[Available records]
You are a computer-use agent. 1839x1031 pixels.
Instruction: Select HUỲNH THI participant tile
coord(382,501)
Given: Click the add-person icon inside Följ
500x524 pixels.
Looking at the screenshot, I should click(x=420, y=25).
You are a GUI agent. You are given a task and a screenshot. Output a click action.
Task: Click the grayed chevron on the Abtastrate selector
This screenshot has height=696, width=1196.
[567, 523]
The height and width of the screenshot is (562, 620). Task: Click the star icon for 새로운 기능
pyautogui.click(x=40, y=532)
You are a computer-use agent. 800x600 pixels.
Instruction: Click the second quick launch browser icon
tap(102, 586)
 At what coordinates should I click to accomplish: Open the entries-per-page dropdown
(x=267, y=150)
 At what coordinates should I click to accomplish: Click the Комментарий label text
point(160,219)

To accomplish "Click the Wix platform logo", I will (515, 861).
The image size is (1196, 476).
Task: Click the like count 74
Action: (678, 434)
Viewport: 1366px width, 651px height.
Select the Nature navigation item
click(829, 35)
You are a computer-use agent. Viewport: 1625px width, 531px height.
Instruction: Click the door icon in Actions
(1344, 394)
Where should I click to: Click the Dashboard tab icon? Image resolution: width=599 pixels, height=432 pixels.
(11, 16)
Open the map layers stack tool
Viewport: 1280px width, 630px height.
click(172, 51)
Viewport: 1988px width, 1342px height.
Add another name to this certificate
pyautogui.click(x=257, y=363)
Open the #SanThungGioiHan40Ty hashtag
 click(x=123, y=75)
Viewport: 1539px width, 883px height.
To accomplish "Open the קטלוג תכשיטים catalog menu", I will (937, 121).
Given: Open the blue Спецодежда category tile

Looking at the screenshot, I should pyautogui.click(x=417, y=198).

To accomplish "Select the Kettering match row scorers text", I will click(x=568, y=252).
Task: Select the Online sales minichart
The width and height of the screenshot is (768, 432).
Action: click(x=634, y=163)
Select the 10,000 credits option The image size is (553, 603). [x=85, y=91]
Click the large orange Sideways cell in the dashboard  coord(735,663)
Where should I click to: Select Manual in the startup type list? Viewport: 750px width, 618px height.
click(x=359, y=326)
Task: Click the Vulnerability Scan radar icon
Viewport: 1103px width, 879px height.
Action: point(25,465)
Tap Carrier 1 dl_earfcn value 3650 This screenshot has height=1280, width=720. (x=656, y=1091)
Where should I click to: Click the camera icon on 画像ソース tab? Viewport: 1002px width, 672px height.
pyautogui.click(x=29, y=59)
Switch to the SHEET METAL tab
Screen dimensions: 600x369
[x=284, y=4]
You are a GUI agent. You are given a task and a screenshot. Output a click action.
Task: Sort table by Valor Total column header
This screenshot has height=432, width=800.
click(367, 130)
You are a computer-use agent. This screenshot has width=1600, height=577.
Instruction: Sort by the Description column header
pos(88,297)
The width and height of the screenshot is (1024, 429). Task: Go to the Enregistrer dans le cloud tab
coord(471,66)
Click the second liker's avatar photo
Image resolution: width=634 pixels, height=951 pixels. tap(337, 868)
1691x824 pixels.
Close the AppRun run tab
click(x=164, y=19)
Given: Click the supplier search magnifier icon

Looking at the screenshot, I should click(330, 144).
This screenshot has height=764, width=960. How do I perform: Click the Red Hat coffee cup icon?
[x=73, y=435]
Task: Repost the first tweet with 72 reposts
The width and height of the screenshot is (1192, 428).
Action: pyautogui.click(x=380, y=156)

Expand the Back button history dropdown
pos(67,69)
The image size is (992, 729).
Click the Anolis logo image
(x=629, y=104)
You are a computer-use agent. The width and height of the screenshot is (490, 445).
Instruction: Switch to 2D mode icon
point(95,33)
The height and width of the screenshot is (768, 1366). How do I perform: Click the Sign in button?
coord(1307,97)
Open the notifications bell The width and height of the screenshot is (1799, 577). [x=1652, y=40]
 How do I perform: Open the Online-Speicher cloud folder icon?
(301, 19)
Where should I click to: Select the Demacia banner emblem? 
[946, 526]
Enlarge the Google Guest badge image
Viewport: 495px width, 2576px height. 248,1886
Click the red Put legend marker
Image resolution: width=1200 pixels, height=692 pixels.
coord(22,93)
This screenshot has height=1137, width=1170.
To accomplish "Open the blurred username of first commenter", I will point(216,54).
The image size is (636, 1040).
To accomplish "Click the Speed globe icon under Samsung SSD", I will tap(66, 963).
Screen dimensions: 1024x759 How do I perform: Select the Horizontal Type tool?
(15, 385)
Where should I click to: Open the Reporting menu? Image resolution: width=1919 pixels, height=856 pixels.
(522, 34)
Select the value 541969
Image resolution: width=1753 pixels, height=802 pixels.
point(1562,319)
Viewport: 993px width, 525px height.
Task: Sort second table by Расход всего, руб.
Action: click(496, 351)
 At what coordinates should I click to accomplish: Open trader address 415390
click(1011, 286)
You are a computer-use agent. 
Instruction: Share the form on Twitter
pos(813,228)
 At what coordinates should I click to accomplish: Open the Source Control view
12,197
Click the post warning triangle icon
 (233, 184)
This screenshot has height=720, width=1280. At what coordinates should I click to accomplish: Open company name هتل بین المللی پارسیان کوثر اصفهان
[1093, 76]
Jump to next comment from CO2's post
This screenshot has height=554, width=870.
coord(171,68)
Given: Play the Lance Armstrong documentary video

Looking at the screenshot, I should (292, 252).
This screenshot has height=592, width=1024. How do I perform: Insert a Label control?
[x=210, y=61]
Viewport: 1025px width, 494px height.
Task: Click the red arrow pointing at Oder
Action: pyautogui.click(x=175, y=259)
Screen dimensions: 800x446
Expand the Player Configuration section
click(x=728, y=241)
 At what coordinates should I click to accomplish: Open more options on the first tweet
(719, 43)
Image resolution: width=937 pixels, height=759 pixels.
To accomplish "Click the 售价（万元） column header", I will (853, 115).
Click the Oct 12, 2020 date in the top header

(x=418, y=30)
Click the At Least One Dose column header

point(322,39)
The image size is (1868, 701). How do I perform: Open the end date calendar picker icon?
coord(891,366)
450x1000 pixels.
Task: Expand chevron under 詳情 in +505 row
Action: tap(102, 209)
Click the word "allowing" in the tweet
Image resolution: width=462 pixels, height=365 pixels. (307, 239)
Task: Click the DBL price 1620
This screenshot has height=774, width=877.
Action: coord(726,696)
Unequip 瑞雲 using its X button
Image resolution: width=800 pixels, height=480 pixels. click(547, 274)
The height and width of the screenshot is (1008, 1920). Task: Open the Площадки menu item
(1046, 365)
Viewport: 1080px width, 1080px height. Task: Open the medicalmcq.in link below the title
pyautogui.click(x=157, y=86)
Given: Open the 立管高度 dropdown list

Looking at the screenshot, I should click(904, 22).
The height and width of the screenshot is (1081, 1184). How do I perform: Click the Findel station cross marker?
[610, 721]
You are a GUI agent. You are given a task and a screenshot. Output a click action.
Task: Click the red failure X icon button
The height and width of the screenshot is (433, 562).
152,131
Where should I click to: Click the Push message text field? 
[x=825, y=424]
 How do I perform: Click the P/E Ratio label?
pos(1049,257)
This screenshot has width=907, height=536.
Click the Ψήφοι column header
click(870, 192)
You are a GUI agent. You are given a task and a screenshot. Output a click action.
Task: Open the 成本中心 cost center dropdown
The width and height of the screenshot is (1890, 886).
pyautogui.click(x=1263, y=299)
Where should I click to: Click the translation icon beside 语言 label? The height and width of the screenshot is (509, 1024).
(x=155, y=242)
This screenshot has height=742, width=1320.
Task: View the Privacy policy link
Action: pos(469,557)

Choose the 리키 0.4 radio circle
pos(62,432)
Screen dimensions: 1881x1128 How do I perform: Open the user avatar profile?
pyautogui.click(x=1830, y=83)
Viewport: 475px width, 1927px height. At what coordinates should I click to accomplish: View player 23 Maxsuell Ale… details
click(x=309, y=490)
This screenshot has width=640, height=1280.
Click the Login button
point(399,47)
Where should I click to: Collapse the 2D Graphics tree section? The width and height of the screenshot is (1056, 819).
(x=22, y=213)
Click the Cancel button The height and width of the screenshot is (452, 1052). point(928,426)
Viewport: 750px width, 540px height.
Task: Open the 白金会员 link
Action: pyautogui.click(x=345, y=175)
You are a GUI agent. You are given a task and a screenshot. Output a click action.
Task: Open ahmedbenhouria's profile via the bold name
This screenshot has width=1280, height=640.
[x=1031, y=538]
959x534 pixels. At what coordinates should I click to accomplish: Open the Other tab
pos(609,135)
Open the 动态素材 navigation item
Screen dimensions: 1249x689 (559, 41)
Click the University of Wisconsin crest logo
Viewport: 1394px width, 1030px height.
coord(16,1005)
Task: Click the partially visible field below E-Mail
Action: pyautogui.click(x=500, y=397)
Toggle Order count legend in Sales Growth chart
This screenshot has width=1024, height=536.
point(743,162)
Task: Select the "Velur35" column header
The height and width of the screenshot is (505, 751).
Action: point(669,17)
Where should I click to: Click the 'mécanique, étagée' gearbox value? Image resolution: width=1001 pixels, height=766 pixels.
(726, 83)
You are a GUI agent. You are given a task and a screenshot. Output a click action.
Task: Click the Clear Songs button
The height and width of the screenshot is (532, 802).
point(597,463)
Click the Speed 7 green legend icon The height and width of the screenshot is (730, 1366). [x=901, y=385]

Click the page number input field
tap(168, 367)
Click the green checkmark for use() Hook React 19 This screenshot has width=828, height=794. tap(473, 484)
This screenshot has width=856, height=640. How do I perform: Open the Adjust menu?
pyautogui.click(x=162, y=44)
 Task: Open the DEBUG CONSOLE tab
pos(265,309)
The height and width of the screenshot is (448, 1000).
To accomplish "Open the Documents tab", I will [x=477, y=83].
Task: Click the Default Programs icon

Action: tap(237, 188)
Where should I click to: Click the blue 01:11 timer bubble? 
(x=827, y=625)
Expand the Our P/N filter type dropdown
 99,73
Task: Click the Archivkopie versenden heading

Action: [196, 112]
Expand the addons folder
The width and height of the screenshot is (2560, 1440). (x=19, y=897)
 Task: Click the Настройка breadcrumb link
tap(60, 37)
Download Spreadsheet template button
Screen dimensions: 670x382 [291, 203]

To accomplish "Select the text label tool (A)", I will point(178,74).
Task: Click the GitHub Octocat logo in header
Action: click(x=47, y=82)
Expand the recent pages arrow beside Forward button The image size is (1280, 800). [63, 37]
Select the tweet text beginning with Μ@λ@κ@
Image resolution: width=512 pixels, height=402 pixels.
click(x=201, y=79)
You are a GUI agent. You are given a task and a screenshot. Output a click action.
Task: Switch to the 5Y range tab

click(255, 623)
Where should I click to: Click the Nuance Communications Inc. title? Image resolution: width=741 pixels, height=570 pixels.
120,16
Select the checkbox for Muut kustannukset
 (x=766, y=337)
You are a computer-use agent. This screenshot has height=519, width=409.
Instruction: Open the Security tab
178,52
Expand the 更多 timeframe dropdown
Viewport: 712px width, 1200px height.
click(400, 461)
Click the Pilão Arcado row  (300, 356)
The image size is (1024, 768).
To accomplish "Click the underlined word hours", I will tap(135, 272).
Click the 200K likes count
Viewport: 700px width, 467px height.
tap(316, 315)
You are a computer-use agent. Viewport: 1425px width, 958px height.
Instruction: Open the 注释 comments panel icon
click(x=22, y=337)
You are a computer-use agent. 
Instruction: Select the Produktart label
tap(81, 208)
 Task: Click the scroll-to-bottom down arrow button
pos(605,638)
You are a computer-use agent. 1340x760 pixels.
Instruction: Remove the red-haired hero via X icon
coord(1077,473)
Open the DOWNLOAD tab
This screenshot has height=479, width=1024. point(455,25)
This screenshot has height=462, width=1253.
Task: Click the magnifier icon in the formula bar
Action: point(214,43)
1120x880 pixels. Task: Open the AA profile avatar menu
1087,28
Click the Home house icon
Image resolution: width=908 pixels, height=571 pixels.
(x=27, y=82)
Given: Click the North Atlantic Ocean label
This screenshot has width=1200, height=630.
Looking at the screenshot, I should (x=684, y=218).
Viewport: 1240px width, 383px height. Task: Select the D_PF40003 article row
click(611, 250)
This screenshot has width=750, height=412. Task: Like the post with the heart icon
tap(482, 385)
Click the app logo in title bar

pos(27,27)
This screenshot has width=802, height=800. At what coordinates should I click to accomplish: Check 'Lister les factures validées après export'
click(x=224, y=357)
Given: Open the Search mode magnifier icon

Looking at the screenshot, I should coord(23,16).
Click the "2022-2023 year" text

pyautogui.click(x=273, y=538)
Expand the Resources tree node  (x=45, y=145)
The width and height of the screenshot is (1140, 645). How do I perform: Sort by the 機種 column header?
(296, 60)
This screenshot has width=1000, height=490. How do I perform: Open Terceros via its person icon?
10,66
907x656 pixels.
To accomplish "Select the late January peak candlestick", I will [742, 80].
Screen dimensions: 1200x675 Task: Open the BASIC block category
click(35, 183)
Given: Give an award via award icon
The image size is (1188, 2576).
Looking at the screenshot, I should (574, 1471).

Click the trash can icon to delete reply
[/Available records]
Task details: Across the entries, how many lines include the string "Speed"? The answer should be only a number.

Expected output: 2